Poverty focus: Empowering mothers of street children

street children
© Elena Odareeva

Emily Malcolm from Toybox argues that empowering mothers of street children through business has important ripple effects to change the future for generations to come in this fascinating poverty focus

Not only has COVID-19 been a global health pandemic, but it has increased inequalities and hit the poorest the hardest. By the end of 2020, it’s estimated 12,000 people in the global south could die daily from hunger linked to COVID-19. Street children and families are among some of the poorest and most vulnerable, and at high risk of being one of those statistics that represent a life.

We need to do something, and we need to do it now.

At Toybox, we’ve seen first-hand how sustainable support to caregivers of street children can provide children with basic needs like shelter, water, food and education. A child on the street usually has a caregiver that could support that child, but they are living in abject poverty. These families are living hand-to-mouth and mostly work in quarries or dumpsites, where they earn a living sifting through waste in search of items that can be swapped or sold.

How to empower the guardians of street children?

We’ve been running community-led savings groups in Kenya and Sierra Leone over the last few years where groups of caregivers in slum settlements, mostly mothers, have united to improve their financial stability through saving money to set up and run joint and individual businesses. Savings from these groups are then used to support the costs of sending children to school (uniforms, textbooks etc.).

Group members also set up a social fund, which can be used if they or their children fall ill and they need to access money for medical support quickly.

In Nairobi between April 2018 and March 2019, Toybox partner Pendekezo Letu (PKL) trained and established 10 savings groups with an average of 15 members in each. Members were able to increase their income from an average of 2,000 Kenyan shillings (£15) to 12,000 (£90) per month, enabling them to provide more for their families and put some savings back into boosting their income-generating activities.

Of the saving group members, 62 set up a business, 38 previously working in dangerous places found alternative employment, and 18 continued working in hazardous work (such as dumpsites and quarries) but improved their lives with better houses, a more balanced diet, and increased savings. Children with parents in the savings groups reported having two to three meals daily, new clothes and some moved into bigger houses within the same slum settlements.
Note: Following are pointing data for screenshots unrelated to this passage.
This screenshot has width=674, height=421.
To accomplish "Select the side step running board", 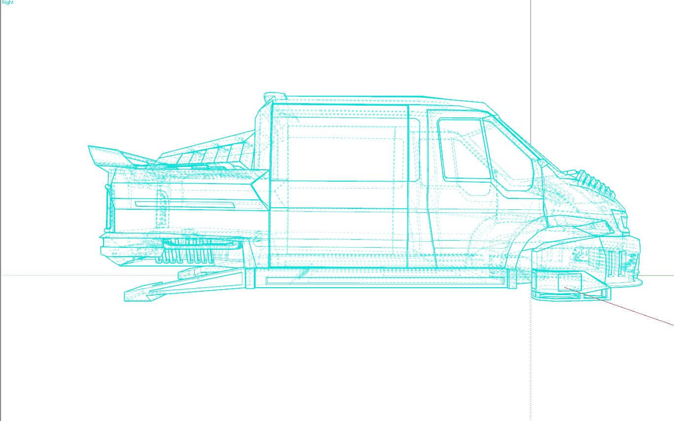I will [385, 279].
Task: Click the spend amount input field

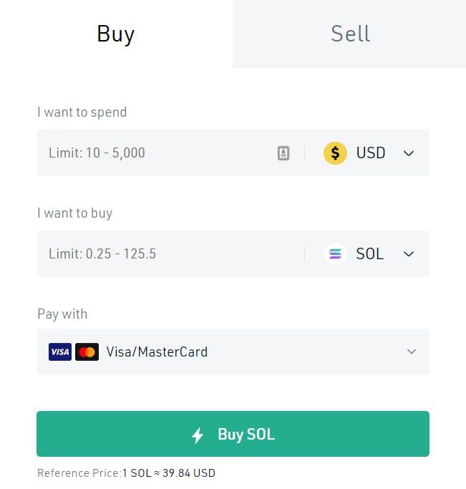Action: (x=157, y=152)
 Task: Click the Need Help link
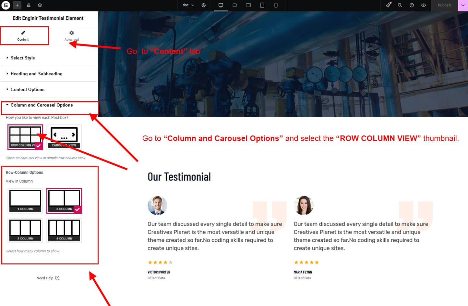(48, 278)
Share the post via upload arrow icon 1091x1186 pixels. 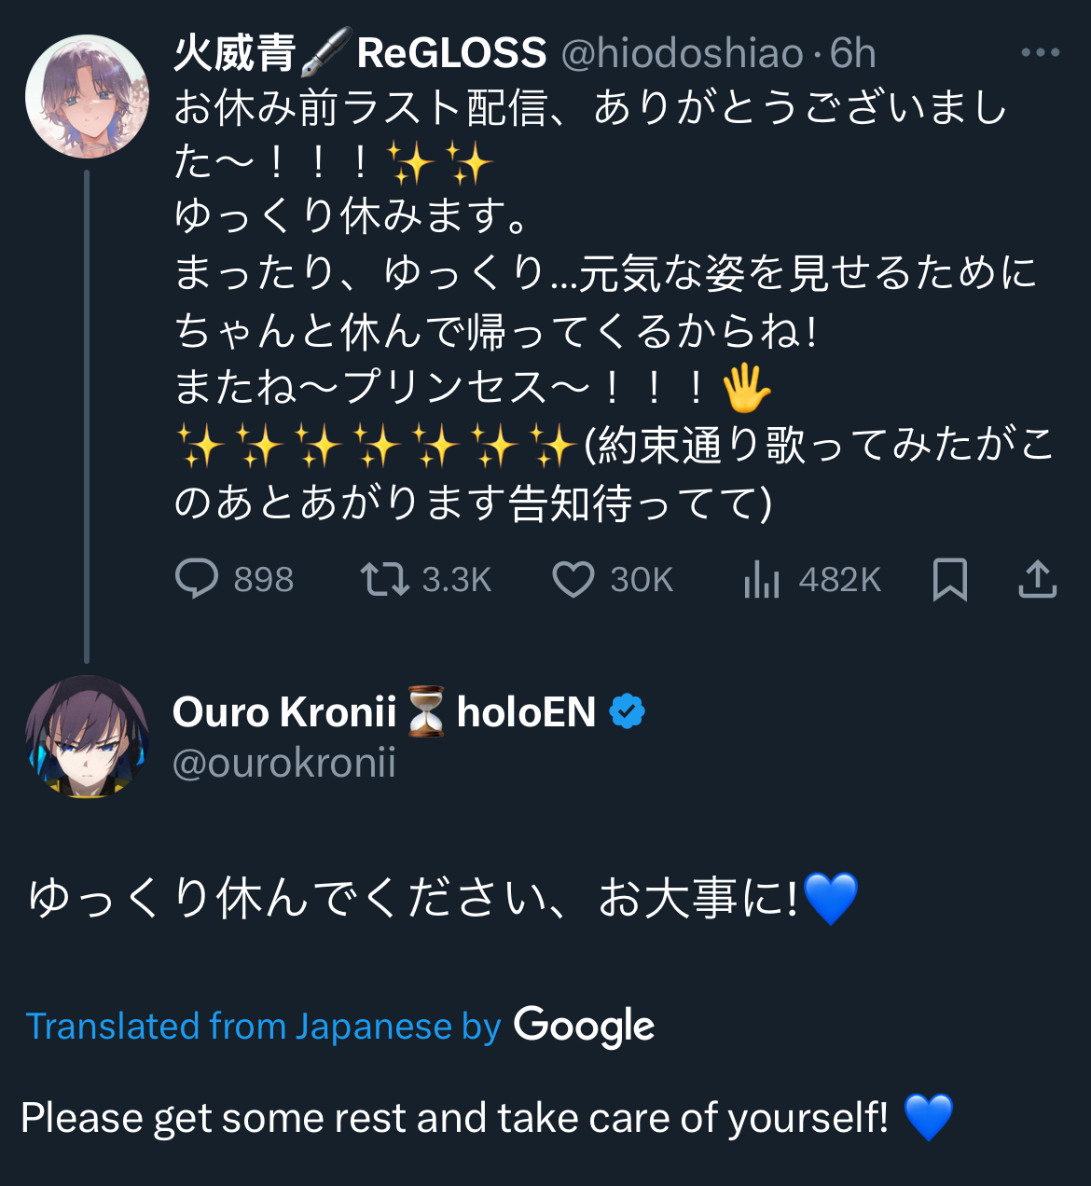pos(1037,579)
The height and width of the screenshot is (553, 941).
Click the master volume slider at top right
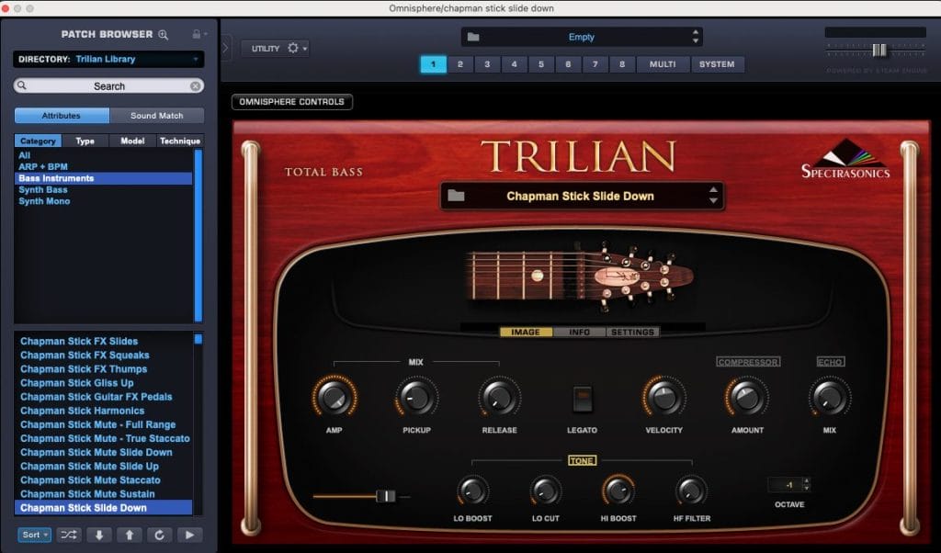pyautogui.click(x=879, y=50)
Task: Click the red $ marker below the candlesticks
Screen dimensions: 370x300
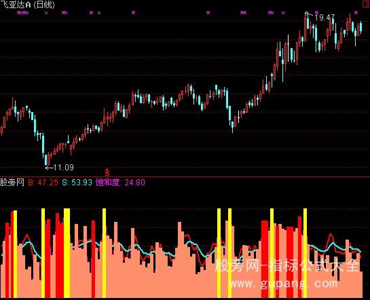Action: (107, 172)
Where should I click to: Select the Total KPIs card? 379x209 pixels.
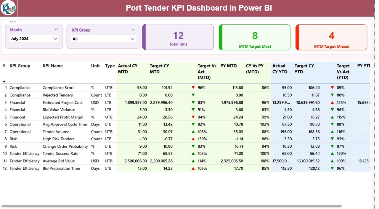[178, 37]
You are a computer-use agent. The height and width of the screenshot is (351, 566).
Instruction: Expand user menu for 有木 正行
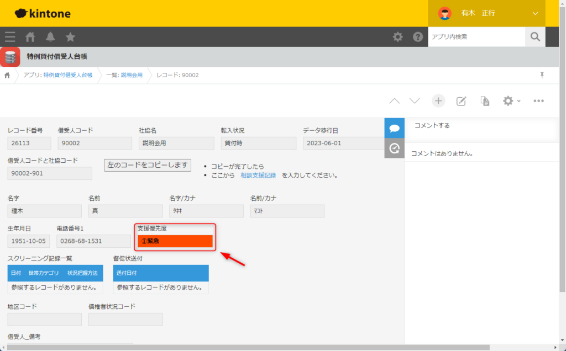click(x=534, y=13)
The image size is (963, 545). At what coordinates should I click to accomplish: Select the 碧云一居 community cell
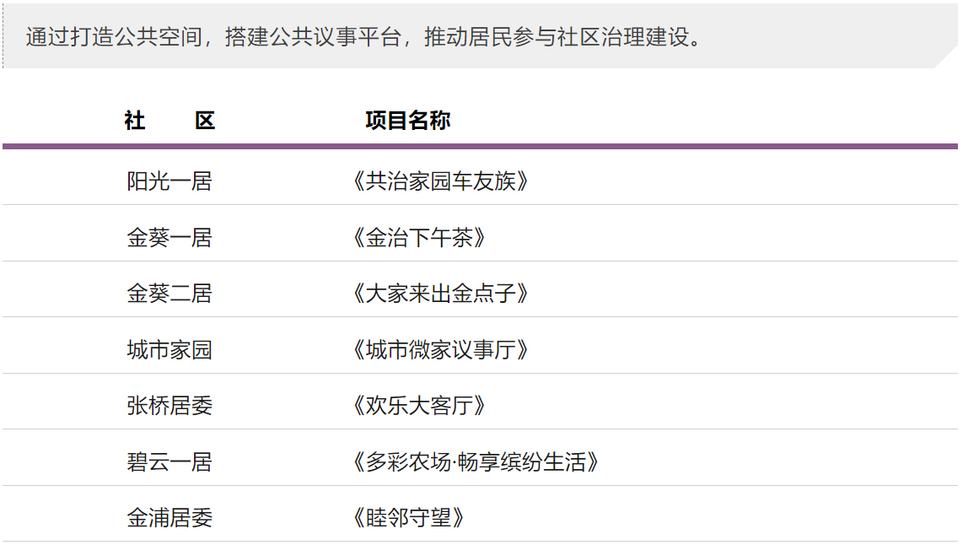[x=169, y=461]
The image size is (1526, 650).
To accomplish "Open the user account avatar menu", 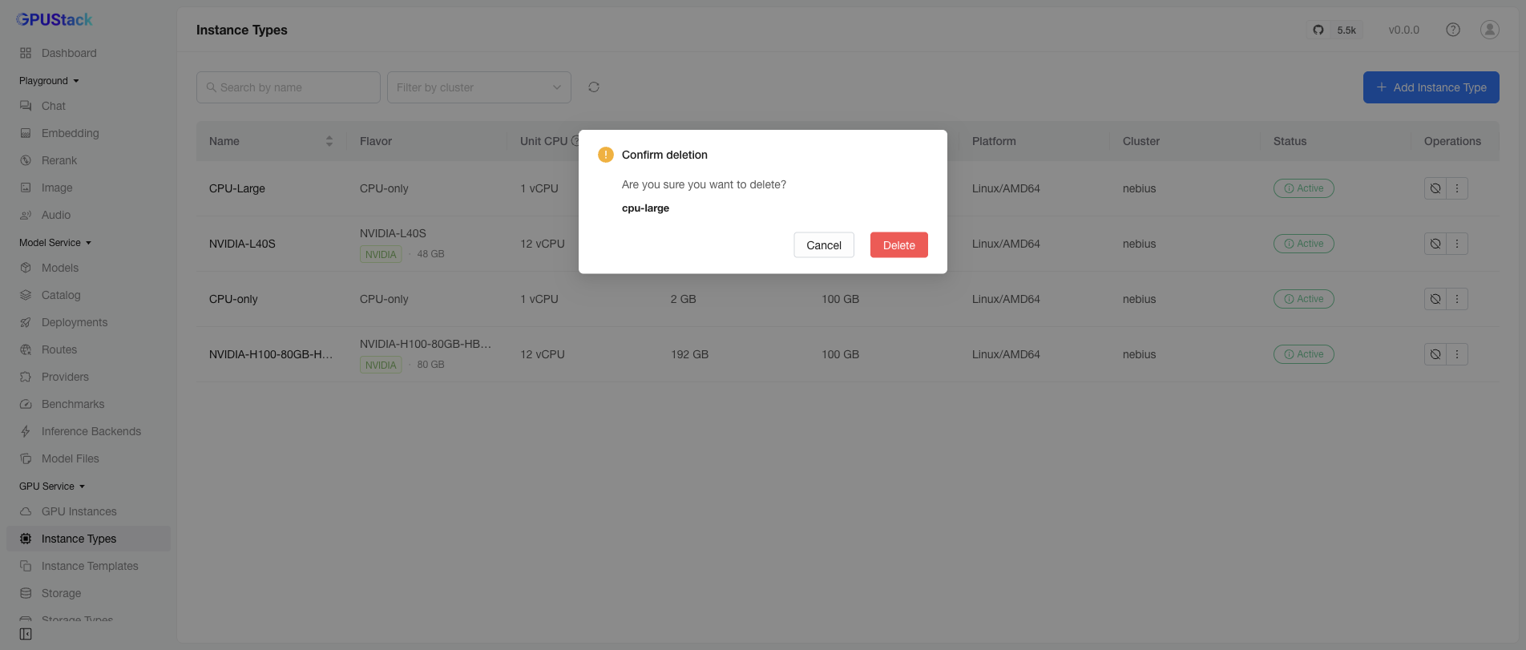I will coord(1490,30).
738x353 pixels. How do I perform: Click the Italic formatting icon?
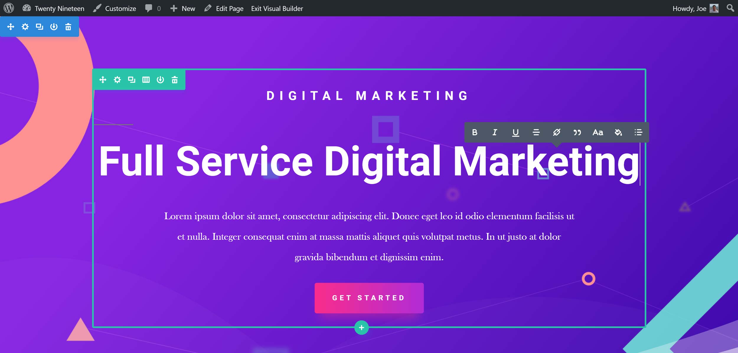[496, 132]
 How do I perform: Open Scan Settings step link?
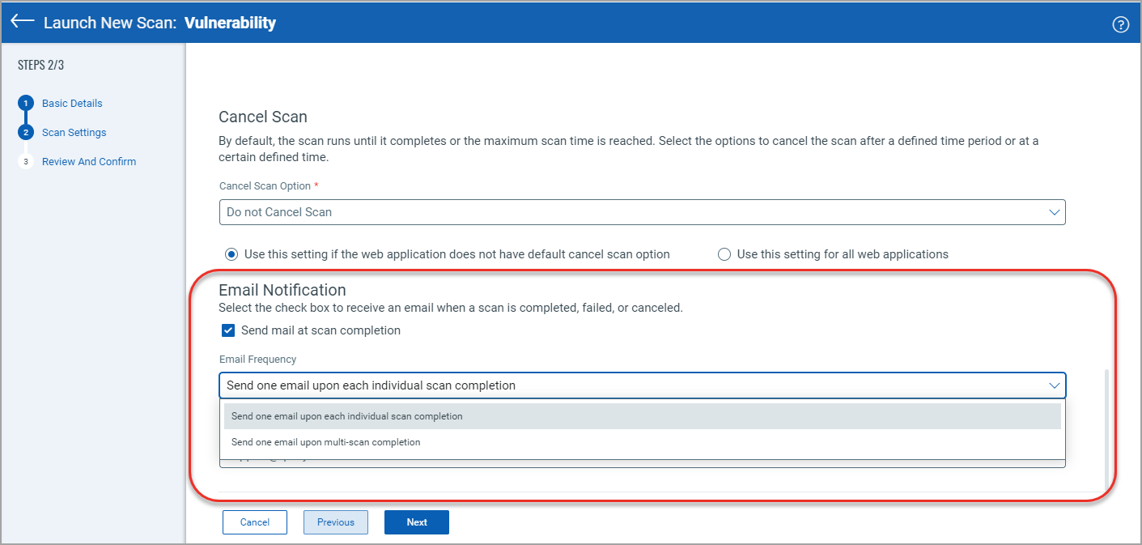click(74, 133)
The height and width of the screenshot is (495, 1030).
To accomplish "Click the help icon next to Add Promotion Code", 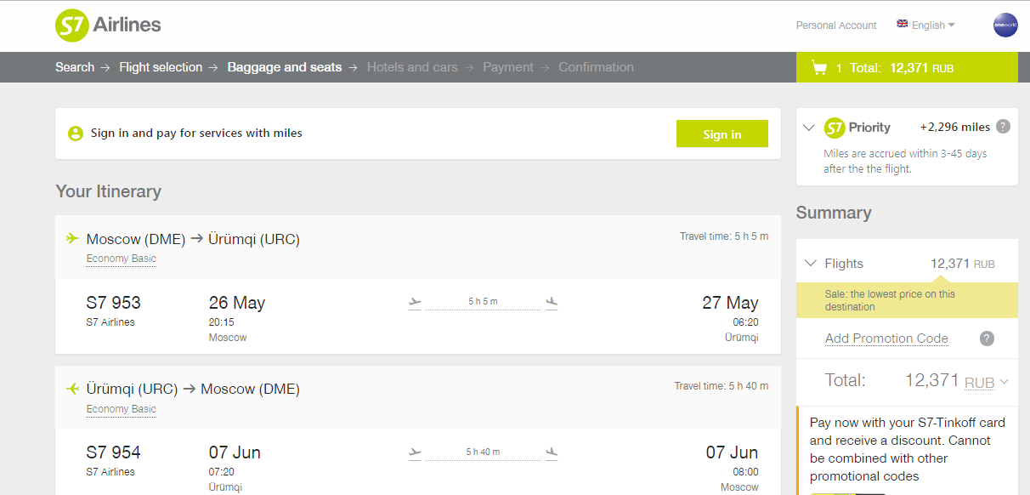I will point(987,339).
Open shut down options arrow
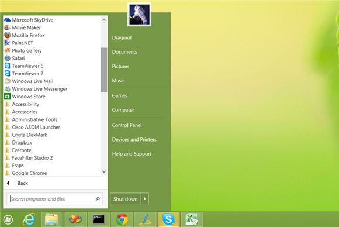 click(x=145, y=199)
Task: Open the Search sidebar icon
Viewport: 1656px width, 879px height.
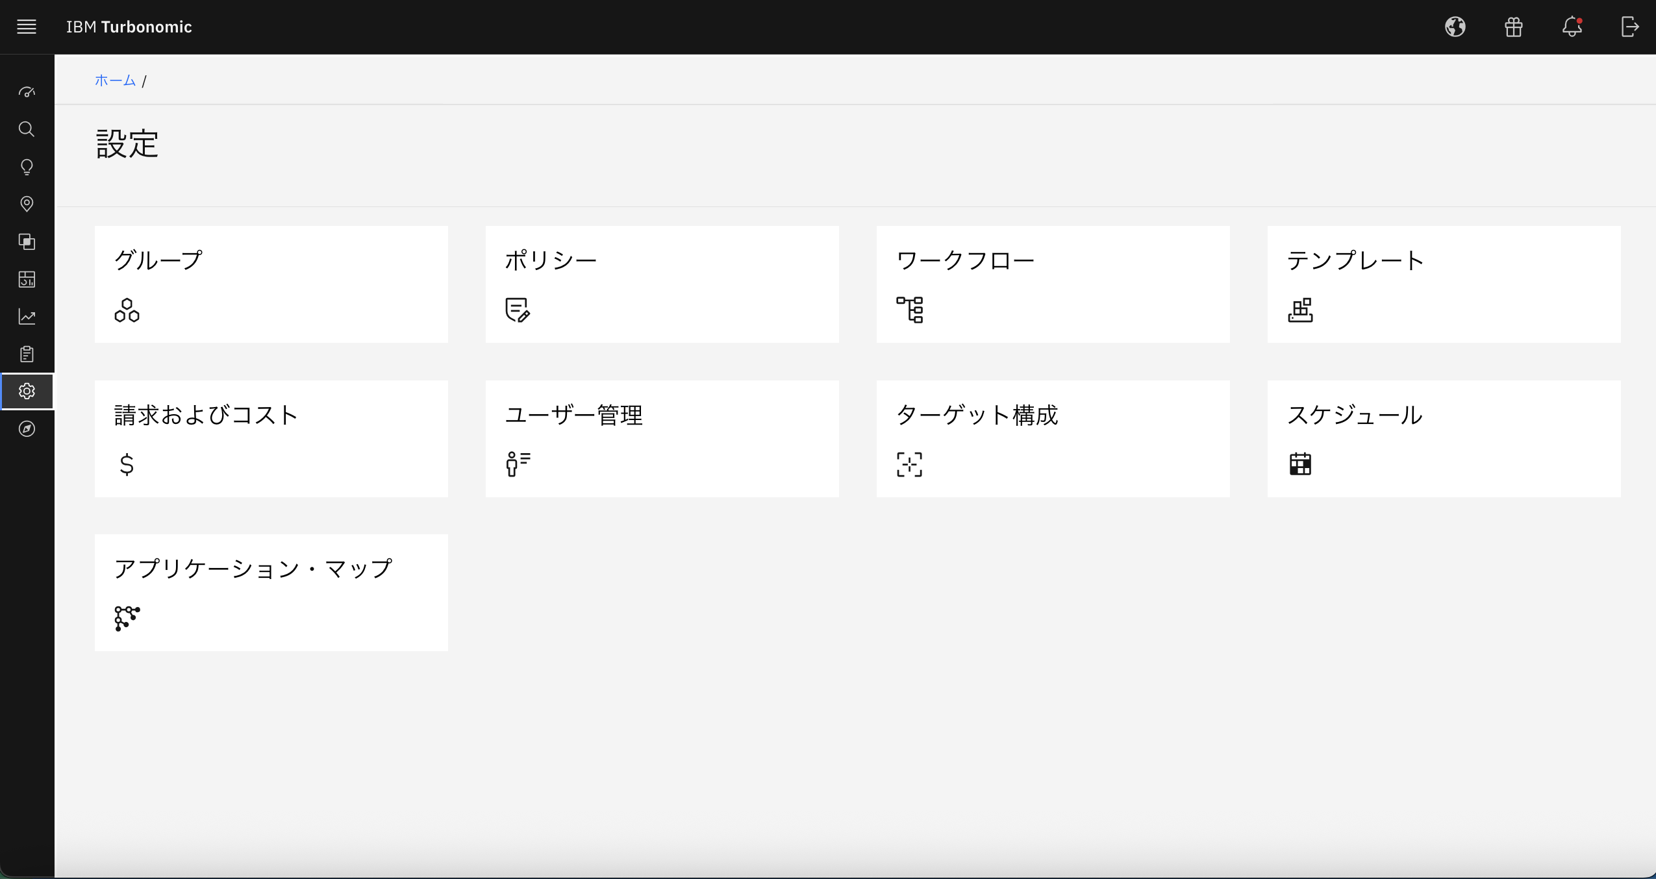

100% of the members’ children remained in school throughout the project period and were supported with meals and school materials.

Angela, who became a mother as a teenager, was abused, and as a result, found herself HIV positive. She joined a savings group in the slum where she obtained some capital to set up and run a small grocery store to support her family’s basic needs, including rent and healthy meals.

“I didn’t go to school; I lived without shoes and a good dress until I was 14. I and my children can now wear good shoes and dresses. PKL has changed my life,” says Angela.

In another savings group, a group of women went one step further to support their children by forming a support network of mothers of children living with a disability: The Visionary Mothers. They used seed capital to buy catering utensils and equipment and started a group catering business selling tea and snacks for small gatherings and in-house parties.

With this financial support, the group was able to fund an occupational therapy centre where children (0-10yrs) receive support. The centre was initially supported by special needs professionals, but when they pulled out, The Visionary Mothers started managing the centre directly with an occupational therapist to ensure their children continued to receive the support they needed, including proper medical care.

Toybox’s partner in Kenya has trained community members who have led saving groups, to be trainers so they can transfer this knowledge and practice wider in the communities. This has led to the formation of more savings groups, which is a testimony of how the community see this approach as improving their lives in a sustainable way.

COVID-19 hit the poorest the hardest

One of the biggest challenges with the lockdowns and curfews across the world has been for those who struggle day-to-day to obtain a meagre income to simply feed themselves; suddenly they were unable to find work or allowed to sell to others. With no work, they could not eat.

11-year-old Sahana, a girl who lives in a slum in Delhi said: “I don’t know if we will die of COVID-19, but if things keep getting worse, we will starve.”

The pandemic has meant those already struggling have become even more desperate. But we do see glimmers of hope.

Despite the UN’s World Food Programme (WFP) telling us that Sierra Leone is one of the 27 countries now facing crisis-levels of hunger, some mothers in the savings groups have used the loans from the group to support their children to be tutored during the school closures. Even at this desperate time, parents are thinking of their children’s futures and ensuring they aren’t left behind.

With the proven success of this approach pre-COVID-19, we know it will be critical in building household savings again to enable vulnerable children to access education once schools are running again and meet other critical needs. We believe that economic empowerment, particularly among female caregivers is key to tackling this hunger crisis and to give a future to children and families who depend on the street.